What the task asks: Can you pull out each line of the data below that includes the word "agent"?

[Dataset extract Boundary: Start]

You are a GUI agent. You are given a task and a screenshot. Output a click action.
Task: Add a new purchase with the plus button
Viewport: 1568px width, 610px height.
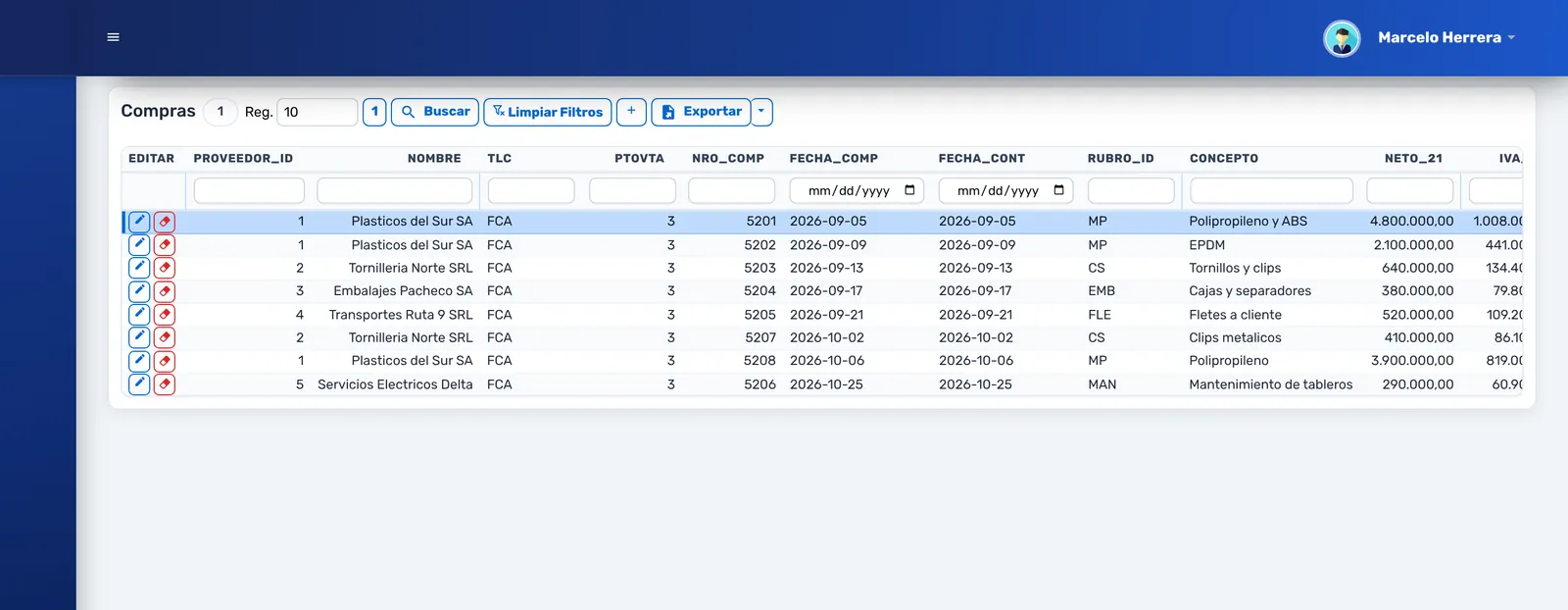(x=631, y=112)
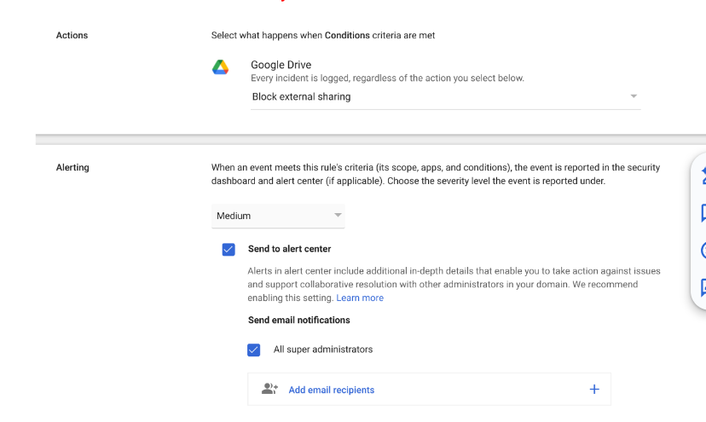Click the plus icon in recipients row

[594, 389]
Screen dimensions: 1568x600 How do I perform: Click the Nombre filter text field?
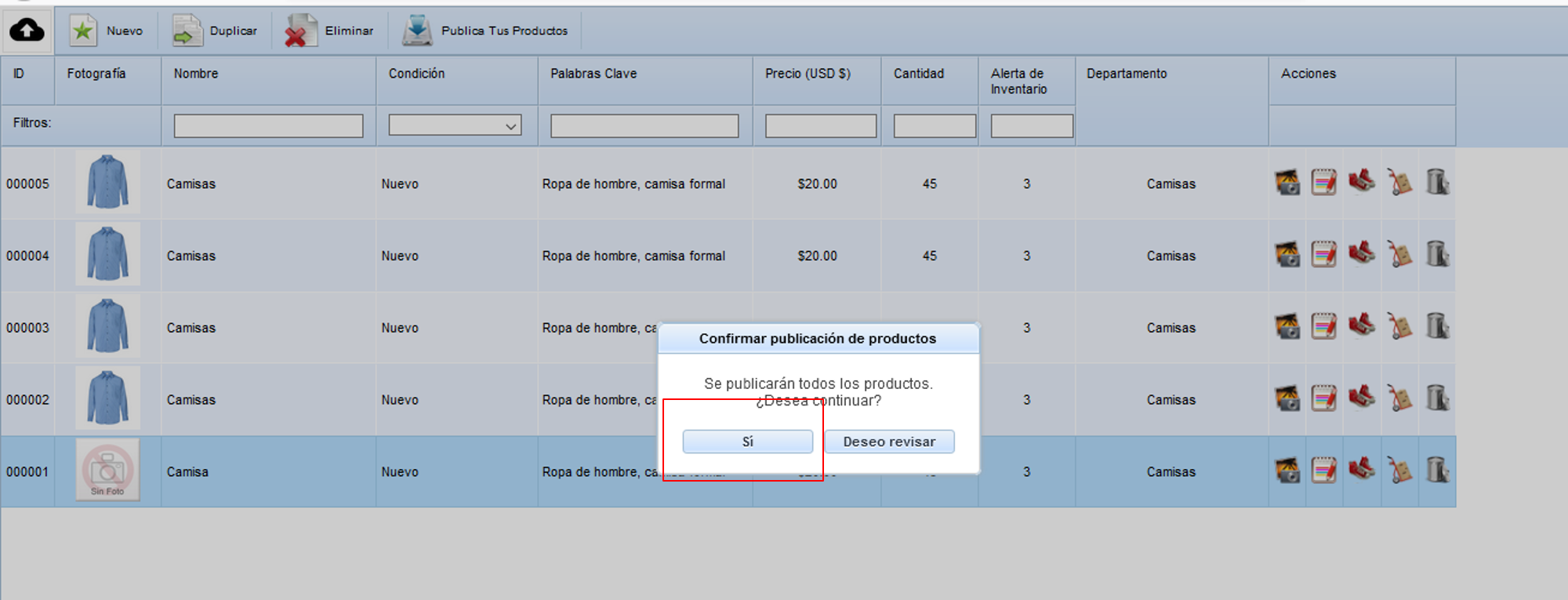pos(268,125)
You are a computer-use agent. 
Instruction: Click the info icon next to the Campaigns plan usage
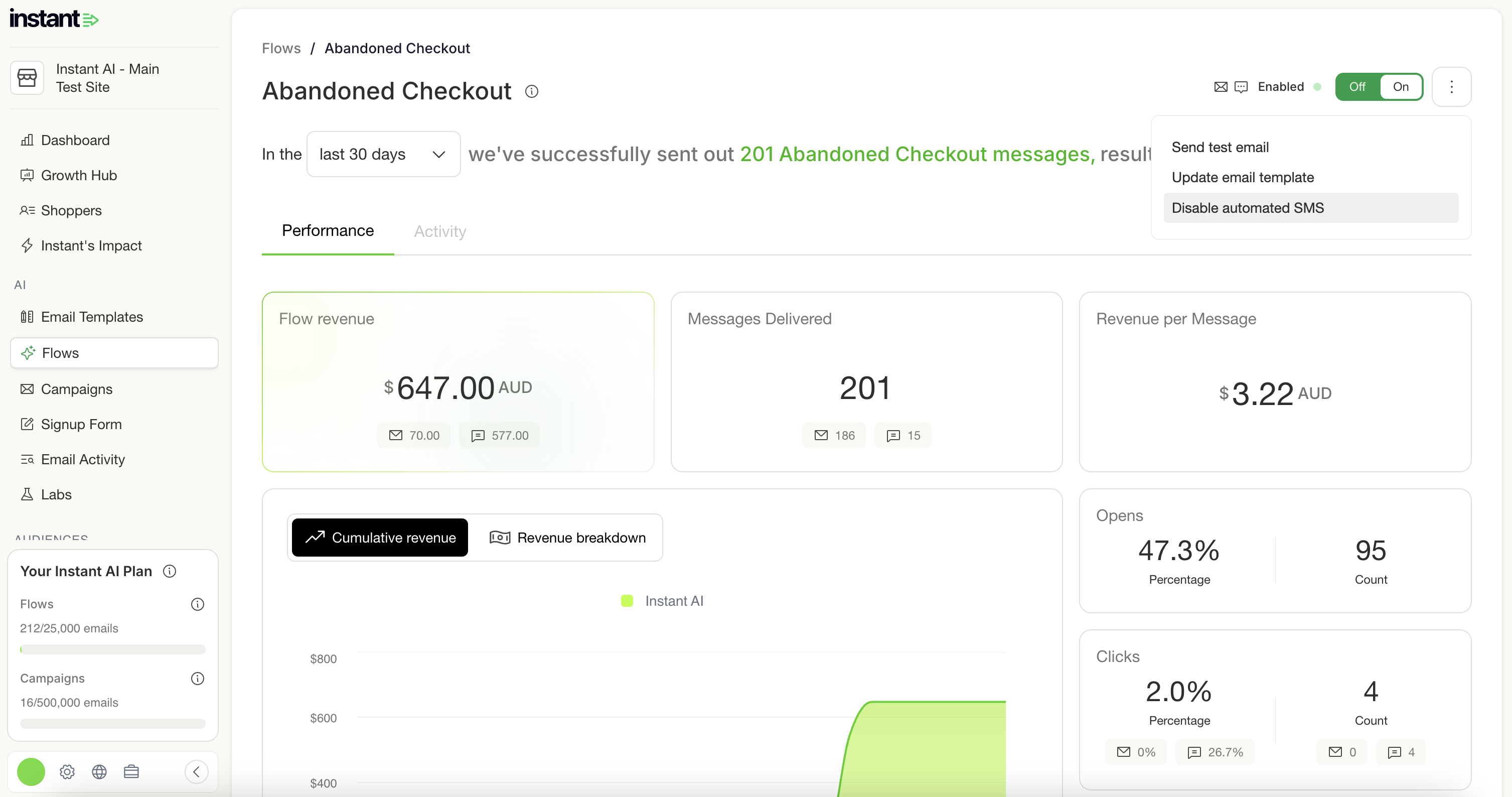coord(198,679)
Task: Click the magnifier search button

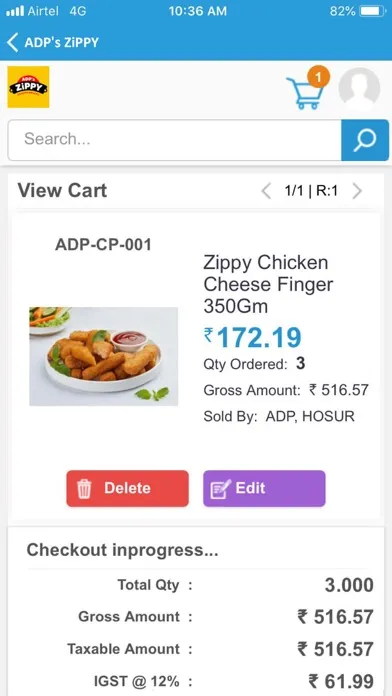Action: coord(365,140)
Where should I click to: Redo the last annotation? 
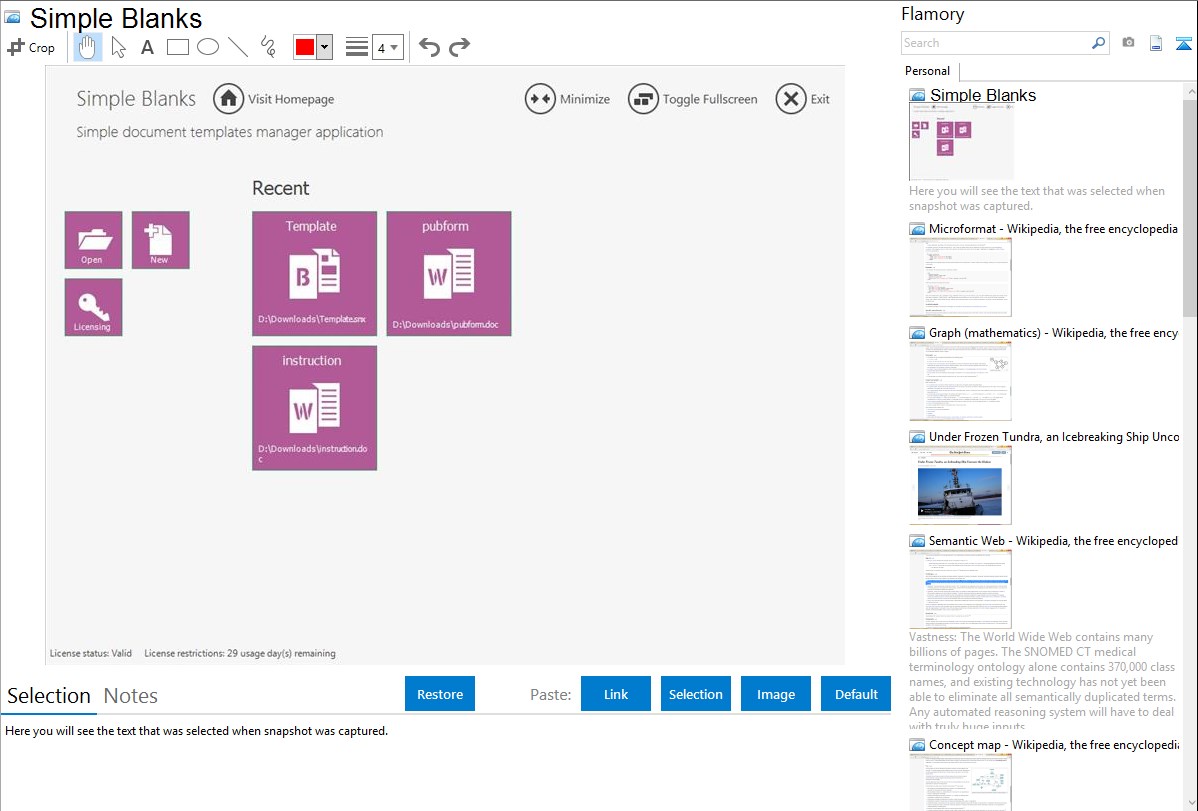[x=459, y=47]
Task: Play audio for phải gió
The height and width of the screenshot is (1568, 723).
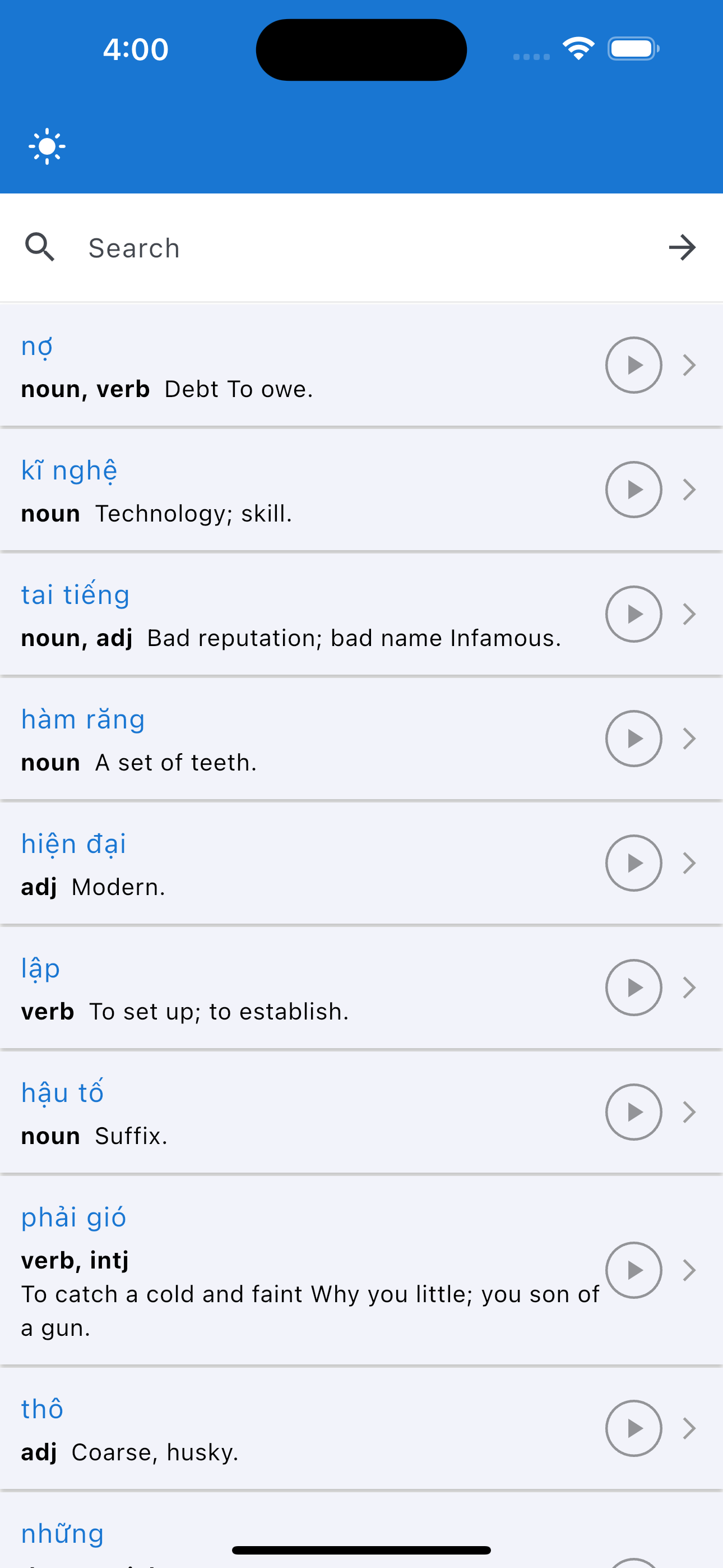Action: point(633,1270)
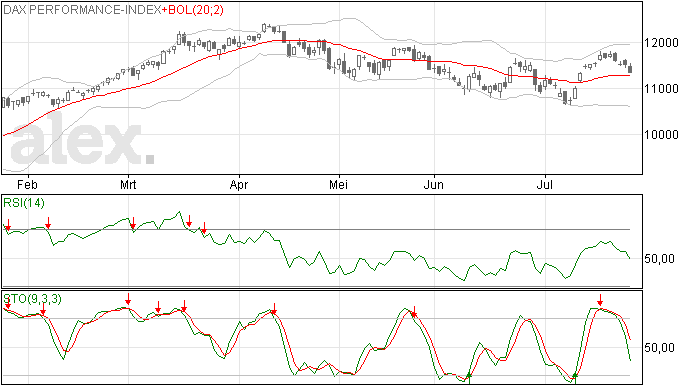Select the Apr label on time axis

coord(239,185)
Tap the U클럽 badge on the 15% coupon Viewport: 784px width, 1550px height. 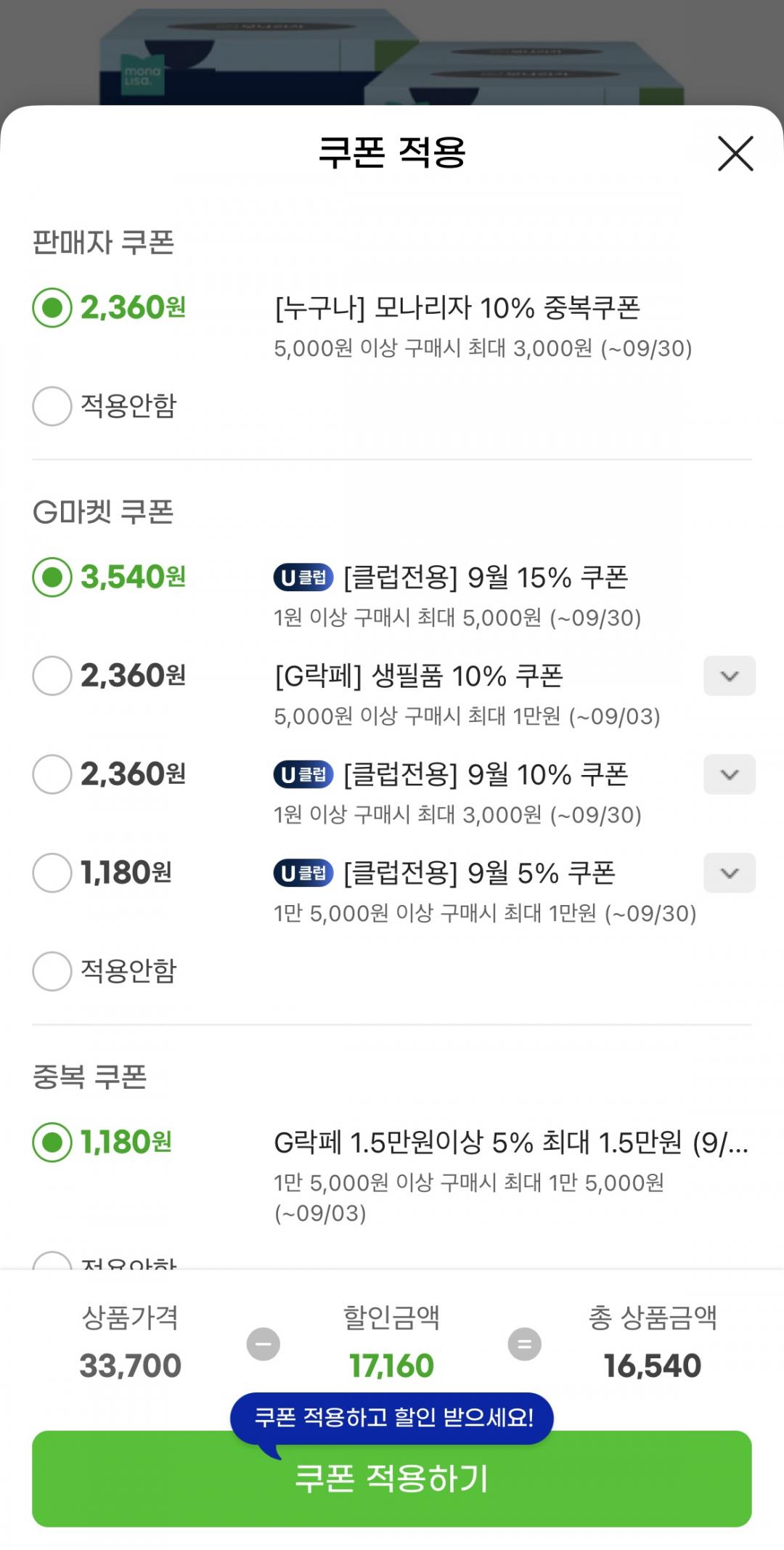(303, 577)
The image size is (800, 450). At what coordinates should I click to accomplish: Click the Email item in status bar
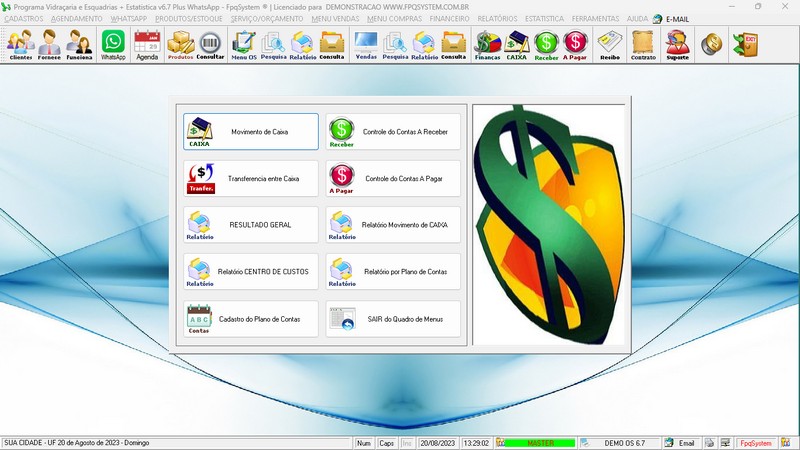coord(679,442)
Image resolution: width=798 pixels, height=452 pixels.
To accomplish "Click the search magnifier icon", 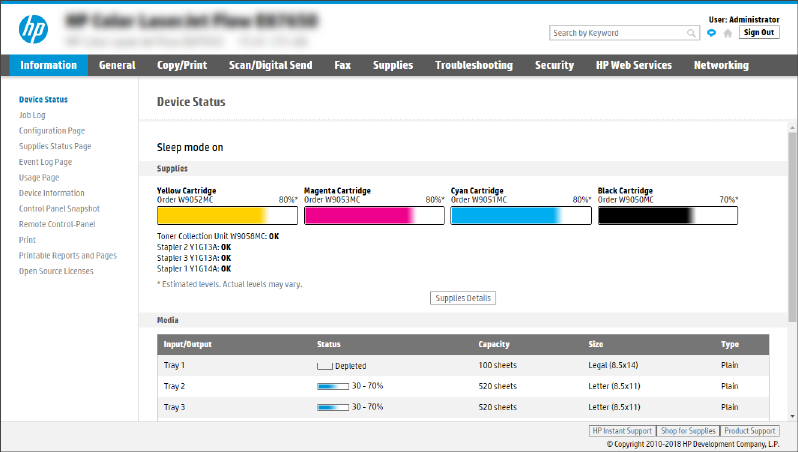I will click(691, 33).
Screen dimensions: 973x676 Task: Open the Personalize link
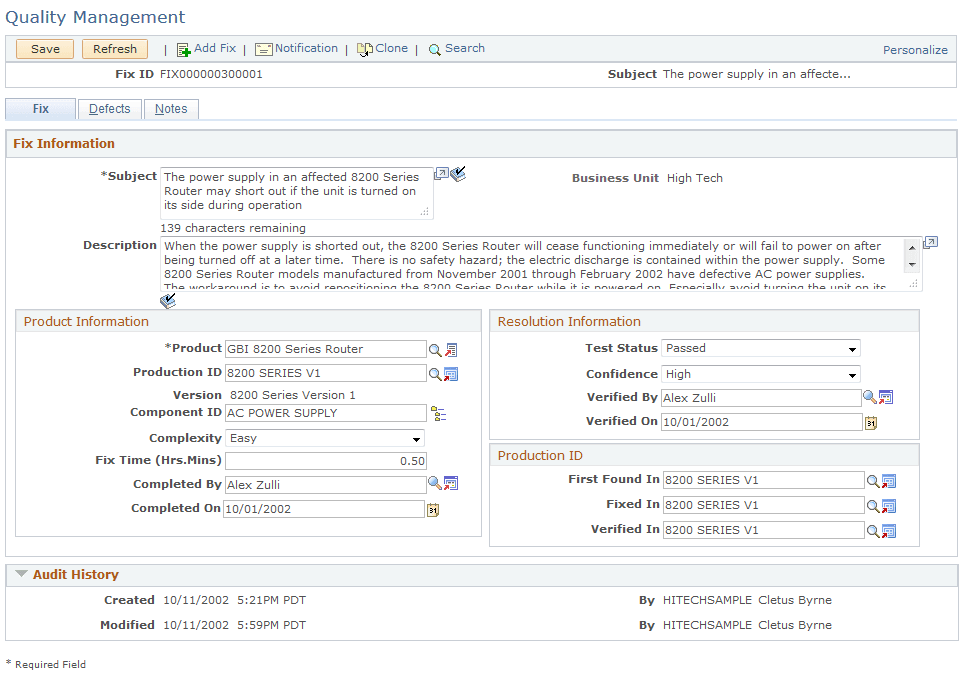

[Dataset extract Boundary: End]

Answer to this problem:
You are a GUI agent. You are given a task and a screenshot. Output a click action.
You are a computer-use agent. 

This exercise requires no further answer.